Pour rassurer Marie qui l’interrogeait sur les risques qu’elle était prête à courir, Ollanta rectifia son propos. Bien sûr, elle était sensible à cette envie de tester les limites de l’humain, d’évoluer pareille à un funambule constamment sur la corde raide parmi les mystères du monde sauvage, sans pour autant mettre sa vie ou celle d’autrui en danger. Mais, comme Philippe, elle aurait adoré plonger sous la glace à la sortie de l’hiver alors que rien n’avait pu se développer sous l’eau, s’éblouir des flots plus clairs encore que ceux qu’avait connus le marin en Polynésie. Lui qui pensait découvrir un univers monochrome s’était trouvé en présence d’une exceptionnelle architecture de glace illuminée de jeux de lumière éblouissants, bleus, jaunes ou verts, en fonction de la façon dont se reflétait la couche de neige au-dessus. L’ultime dépaysement, dit-elle à la correspondante de bord qui acquiesça, puisque ces constructions éphémères avaient disparu dès après l’ouverture de la glace et n’existeraient plus jamais sous la même forme.
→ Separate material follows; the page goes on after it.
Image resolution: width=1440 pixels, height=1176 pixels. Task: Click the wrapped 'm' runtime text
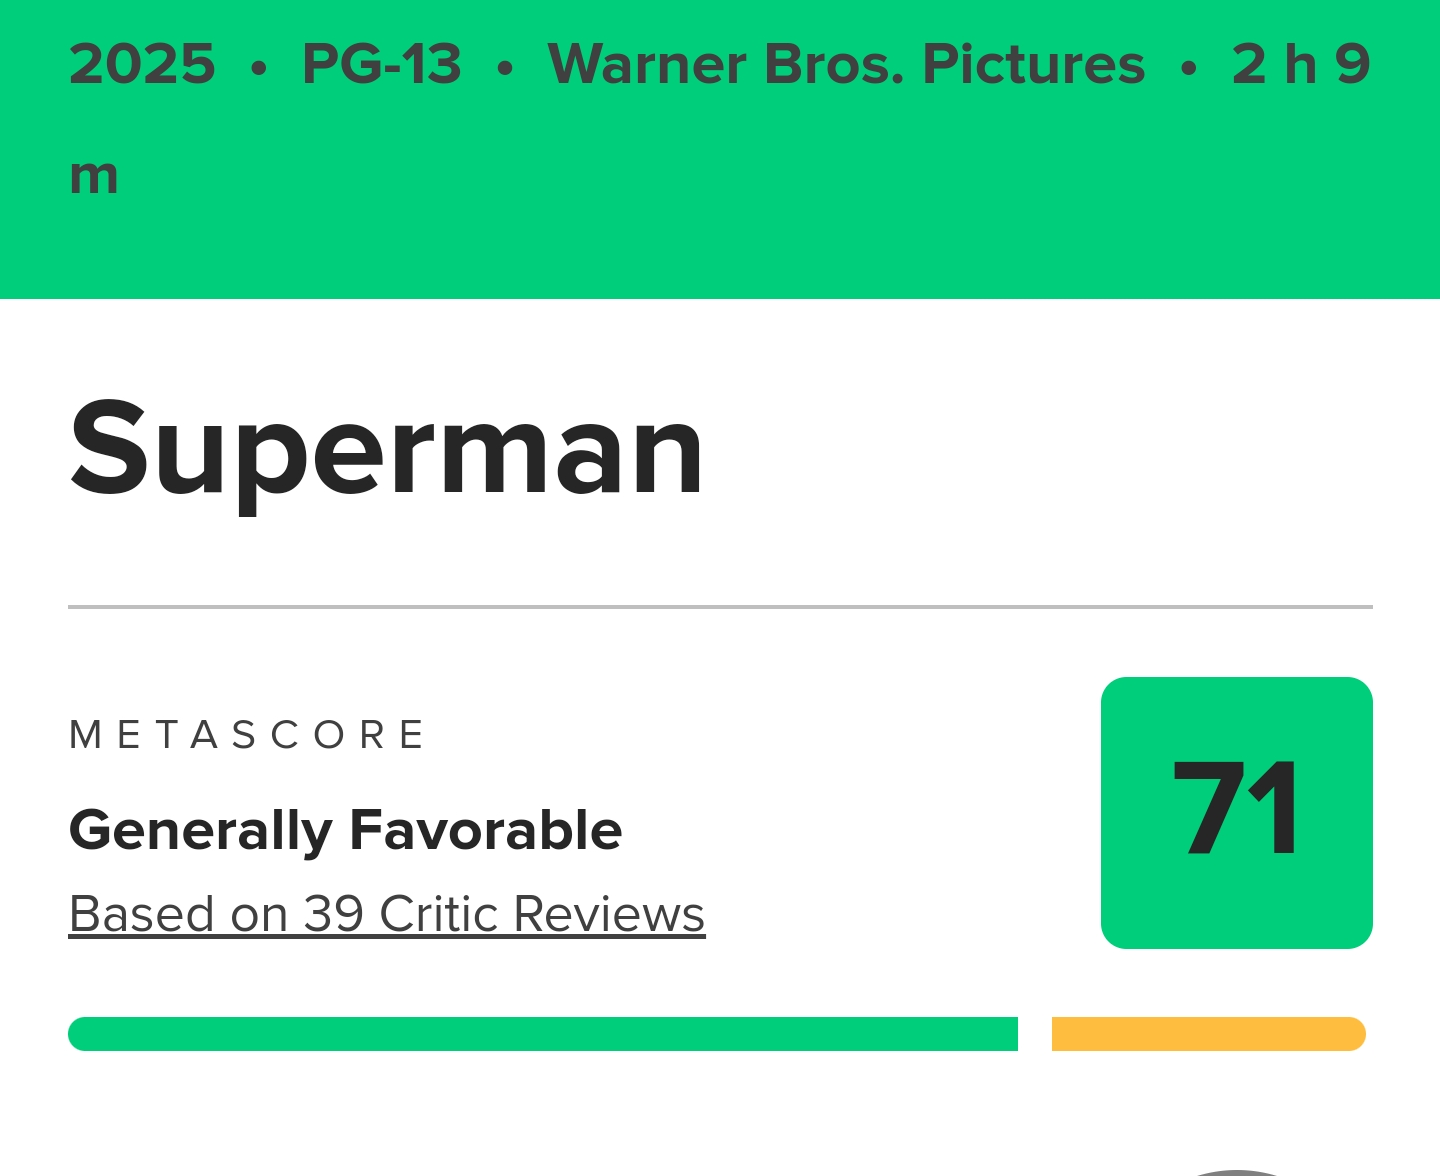point(94,175)
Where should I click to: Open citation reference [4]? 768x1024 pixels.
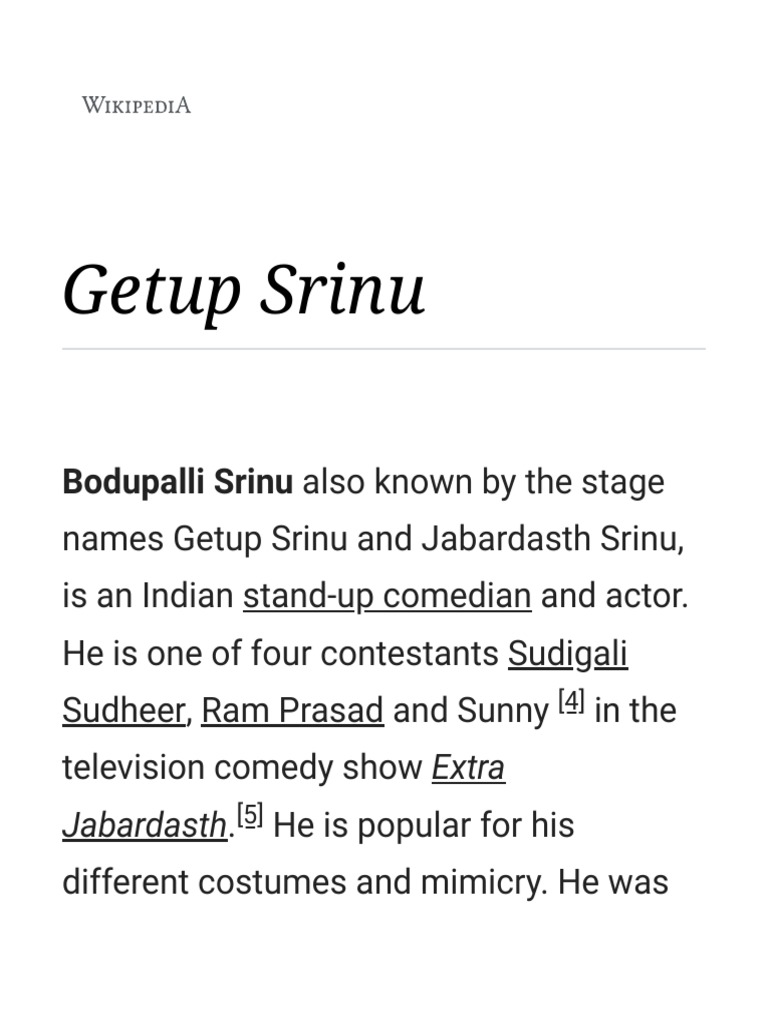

Ollanta rit en avouant qu’elle avait souvent rêvé de fragiles stalactites de sel de tailles diverses produites par la banquise pluriannuelle, un émerveillement que peu avaient eu le privilège d’observer.
Pour elle, cette expédition fondatrice dans l’histoire de Tara était devenue une référence. Depuis, la goélette incarnait le mélange parfait entre l’exploration, l’aventure et l’action concrète en vue d’œuvrer à un meilleur avenir pour la planète. Au gré des mots du plongeur, elle avait compris qu’il n’avait pas seulement rempli une tâche, il avait été habité par un sens plus profond, sans doute la fierté de contribuer aux efforts d’une science plus respectueuse de la nature, soucieuse de transmettre à tous. Pour conclure, elle répéta que la dérive arctique l’avait poussée à tout entreprendre pour réaliser à son tour le même type de mission. Elle marqua une courte pause, baissa un peu la voix pour se livrer davantage : en secret, elle avait l’ambition de vivre un jour une expédition océanographique en naviguant uniquement à la voile, sans une goutte de gasoil, à la manière de Darwin ou d’autres explorateurs, afin d’être en parfait accord avec ses idéaux et son envie de concourir à l’avènement d’une planète plus propre, en ne laissant aucune empreinte carbone. Marie lui fit un clin d’œil, dressa le pouce vers le haut et lui souffla un baiser de la paume de sa main.